--- INSTRUCTIONS FOR THE TASK ---
Check every line of the material below for the string "info", and return the ones that have it.

--- MATERIAL PROVIDED ---
------------------------

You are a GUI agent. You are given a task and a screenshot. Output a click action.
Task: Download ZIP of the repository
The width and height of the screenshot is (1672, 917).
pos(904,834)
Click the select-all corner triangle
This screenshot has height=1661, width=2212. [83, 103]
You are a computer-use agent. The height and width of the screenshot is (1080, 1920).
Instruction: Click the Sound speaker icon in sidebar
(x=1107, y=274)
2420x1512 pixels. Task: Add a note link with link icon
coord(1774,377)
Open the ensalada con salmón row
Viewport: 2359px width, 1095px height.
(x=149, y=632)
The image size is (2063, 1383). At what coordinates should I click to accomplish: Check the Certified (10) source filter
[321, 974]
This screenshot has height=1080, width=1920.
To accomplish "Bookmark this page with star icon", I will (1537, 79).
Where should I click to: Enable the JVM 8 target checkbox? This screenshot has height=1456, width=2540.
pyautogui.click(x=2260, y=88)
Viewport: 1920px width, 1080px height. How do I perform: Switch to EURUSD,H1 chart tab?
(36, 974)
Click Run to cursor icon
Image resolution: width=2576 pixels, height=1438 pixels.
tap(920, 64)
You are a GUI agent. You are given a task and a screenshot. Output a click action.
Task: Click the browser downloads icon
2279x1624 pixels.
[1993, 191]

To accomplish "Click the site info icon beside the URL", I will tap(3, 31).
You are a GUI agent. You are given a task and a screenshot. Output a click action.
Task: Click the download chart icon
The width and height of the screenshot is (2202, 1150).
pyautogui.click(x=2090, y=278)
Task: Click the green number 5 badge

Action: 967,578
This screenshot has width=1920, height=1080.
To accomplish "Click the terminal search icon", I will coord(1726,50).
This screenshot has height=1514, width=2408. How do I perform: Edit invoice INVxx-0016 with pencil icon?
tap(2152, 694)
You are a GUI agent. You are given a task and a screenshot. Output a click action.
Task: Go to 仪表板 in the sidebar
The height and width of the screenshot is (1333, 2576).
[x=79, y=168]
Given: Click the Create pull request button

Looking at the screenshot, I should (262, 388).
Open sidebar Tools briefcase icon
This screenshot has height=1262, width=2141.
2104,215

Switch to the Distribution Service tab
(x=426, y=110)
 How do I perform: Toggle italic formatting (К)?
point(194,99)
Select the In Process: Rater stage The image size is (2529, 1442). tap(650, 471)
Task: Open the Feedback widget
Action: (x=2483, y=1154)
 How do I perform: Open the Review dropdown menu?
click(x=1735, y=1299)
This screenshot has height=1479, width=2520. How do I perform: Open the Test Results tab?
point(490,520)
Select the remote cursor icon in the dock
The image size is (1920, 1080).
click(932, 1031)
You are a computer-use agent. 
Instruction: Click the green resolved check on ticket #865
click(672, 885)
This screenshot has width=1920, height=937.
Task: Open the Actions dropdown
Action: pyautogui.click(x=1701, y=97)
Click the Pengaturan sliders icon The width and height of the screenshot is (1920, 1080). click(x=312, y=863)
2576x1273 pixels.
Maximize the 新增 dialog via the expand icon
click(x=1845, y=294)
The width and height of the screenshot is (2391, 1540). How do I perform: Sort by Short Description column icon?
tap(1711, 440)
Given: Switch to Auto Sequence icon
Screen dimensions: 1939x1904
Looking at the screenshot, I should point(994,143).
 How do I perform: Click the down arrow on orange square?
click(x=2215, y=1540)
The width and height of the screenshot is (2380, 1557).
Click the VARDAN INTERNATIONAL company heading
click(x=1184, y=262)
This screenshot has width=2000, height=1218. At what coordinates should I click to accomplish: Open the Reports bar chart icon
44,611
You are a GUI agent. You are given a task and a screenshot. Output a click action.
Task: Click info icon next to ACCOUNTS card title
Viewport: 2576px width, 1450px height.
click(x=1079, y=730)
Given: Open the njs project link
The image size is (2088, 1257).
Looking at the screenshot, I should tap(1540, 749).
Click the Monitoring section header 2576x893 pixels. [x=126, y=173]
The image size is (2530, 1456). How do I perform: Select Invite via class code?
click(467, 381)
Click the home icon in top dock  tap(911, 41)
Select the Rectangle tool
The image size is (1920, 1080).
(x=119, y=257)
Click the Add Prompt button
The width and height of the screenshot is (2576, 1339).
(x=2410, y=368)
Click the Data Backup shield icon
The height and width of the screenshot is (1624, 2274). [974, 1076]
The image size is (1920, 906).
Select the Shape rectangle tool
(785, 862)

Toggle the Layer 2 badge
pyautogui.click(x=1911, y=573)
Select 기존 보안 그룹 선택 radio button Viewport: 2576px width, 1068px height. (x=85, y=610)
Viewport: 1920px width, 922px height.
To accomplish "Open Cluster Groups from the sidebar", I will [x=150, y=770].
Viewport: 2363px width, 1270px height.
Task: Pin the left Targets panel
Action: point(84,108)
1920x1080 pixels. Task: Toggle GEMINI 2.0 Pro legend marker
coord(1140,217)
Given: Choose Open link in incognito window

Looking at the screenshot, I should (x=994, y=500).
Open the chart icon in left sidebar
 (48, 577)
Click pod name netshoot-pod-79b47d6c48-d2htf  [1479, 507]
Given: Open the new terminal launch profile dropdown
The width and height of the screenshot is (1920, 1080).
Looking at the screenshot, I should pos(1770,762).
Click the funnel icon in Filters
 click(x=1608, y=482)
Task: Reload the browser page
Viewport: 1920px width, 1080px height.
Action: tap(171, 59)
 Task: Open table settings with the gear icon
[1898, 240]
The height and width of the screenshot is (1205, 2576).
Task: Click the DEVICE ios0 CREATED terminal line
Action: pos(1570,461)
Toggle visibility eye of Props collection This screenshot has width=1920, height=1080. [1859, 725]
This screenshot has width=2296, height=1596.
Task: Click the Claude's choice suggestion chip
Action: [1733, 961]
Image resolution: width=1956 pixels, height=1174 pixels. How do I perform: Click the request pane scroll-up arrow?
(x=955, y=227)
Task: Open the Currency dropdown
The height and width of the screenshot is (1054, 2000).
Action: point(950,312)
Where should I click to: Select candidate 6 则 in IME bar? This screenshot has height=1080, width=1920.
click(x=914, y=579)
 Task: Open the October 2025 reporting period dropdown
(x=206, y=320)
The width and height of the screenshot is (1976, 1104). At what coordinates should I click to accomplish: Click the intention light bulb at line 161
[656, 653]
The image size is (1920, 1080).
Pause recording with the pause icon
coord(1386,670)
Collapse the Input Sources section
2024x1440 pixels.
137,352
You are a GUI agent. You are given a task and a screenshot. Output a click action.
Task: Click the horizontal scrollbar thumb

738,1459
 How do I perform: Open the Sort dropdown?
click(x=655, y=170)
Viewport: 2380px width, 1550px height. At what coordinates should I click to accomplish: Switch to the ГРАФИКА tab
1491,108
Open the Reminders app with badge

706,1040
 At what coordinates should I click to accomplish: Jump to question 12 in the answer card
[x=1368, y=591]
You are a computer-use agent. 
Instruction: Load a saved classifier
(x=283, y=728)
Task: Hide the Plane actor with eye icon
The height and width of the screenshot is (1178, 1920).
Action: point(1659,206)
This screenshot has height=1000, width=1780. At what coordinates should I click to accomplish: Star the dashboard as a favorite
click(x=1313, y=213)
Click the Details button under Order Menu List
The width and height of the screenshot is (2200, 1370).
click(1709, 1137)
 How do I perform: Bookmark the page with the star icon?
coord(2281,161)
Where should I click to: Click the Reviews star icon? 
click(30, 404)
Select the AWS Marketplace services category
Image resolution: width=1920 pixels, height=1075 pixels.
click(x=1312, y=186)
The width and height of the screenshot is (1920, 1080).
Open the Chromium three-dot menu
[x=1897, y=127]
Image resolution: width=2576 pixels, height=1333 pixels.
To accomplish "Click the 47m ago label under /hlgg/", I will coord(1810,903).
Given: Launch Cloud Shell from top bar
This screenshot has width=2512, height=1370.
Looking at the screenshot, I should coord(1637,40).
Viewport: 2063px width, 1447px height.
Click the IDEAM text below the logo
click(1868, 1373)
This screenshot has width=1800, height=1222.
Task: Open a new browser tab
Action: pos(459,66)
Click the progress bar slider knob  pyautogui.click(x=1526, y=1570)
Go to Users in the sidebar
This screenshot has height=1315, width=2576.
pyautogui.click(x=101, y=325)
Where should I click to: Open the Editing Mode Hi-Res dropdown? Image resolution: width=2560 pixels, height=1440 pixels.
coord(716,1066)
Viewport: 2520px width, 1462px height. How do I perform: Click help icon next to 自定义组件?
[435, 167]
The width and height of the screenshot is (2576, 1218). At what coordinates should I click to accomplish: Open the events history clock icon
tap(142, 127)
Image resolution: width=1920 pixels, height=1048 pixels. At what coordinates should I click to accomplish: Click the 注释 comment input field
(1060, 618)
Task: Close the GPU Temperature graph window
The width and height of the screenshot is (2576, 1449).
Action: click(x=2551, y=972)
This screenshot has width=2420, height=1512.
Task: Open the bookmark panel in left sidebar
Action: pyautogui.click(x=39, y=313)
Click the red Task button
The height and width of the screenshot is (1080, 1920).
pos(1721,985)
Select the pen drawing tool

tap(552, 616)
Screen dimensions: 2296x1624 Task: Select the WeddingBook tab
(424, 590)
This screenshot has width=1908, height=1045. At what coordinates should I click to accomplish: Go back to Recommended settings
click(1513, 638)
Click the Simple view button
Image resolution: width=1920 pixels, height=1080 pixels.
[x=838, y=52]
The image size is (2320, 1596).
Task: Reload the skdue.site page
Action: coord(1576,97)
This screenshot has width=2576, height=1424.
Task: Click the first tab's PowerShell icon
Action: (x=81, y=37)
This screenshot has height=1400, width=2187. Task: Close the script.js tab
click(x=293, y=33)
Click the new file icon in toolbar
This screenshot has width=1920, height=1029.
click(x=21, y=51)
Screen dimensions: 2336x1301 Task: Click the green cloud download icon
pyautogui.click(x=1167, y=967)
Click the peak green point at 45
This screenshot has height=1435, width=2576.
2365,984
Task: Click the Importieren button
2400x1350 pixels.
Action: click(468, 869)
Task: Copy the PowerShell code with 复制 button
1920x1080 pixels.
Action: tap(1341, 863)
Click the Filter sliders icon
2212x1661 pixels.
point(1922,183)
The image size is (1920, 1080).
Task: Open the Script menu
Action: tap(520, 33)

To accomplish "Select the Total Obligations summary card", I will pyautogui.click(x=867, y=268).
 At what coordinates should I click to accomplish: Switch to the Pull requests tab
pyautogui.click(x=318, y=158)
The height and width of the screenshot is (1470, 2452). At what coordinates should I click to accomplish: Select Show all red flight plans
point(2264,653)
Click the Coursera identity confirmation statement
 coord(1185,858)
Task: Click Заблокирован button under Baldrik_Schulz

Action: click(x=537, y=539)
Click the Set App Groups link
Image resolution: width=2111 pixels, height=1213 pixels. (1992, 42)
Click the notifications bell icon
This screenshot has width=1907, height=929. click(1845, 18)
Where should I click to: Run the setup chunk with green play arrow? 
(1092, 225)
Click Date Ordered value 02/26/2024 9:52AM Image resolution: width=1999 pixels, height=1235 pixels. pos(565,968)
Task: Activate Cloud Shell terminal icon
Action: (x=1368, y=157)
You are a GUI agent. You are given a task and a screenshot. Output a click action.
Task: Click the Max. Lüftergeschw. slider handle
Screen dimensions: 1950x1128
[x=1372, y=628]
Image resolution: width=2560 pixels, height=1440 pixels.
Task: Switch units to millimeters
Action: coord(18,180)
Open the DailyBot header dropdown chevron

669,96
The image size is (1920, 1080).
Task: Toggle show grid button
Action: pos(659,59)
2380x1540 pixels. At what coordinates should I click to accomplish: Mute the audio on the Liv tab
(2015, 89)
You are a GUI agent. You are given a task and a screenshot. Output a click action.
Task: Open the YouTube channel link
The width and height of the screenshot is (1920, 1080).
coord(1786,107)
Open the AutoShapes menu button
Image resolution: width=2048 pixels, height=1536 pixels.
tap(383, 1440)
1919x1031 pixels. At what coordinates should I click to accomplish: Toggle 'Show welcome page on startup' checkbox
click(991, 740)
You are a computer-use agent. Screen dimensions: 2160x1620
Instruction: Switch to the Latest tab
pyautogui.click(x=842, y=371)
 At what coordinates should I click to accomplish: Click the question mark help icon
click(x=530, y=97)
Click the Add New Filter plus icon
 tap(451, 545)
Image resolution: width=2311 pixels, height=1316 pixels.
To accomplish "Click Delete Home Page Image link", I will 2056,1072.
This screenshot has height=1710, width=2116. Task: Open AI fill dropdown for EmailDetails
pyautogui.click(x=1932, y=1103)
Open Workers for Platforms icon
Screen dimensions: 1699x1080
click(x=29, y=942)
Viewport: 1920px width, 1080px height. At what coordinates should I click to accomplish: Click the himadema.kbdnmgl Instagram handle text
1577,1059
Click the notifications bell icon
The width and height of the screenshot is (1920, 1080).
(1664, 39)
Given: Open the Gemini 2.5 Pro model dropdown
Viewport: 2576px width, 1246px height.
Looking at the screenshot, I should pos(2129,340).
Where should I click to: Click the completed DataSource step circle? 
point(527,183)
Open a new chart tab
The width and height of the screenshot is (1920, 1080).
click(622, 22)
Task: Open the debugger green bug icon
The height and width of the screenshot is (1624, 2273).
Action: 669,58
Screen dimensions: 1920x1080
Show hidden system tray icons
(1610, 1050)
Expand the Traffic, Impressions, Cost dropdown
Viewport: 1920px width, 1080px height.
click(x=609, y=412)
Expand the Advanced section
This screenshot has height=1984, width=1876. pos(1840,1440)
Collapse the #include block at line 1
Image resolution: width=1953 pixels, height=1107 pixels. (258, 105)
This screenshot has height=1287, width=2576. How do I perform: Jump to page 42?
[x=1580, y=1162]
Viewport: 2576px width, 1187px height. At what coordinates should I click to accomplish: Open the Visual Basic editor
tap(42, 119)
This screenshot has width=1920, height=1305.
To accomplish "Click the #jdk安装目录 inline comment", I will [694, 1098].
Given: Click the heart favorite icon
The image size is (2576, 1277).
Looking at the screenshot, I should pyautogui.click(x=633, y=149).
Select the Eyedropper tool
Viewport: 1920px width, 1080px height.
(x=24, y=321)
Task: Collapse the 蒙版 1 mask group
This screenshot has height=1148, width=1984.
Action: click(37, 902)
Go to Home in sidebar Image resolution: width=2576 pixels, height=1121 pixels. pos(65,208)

------------------------

--- SOLUTION TO THE PROBLEM ---
To accomplish "Click the site info icon beside the URL", I will tap(3, 31).
Task: Click info icon next to ACCOUNTS card title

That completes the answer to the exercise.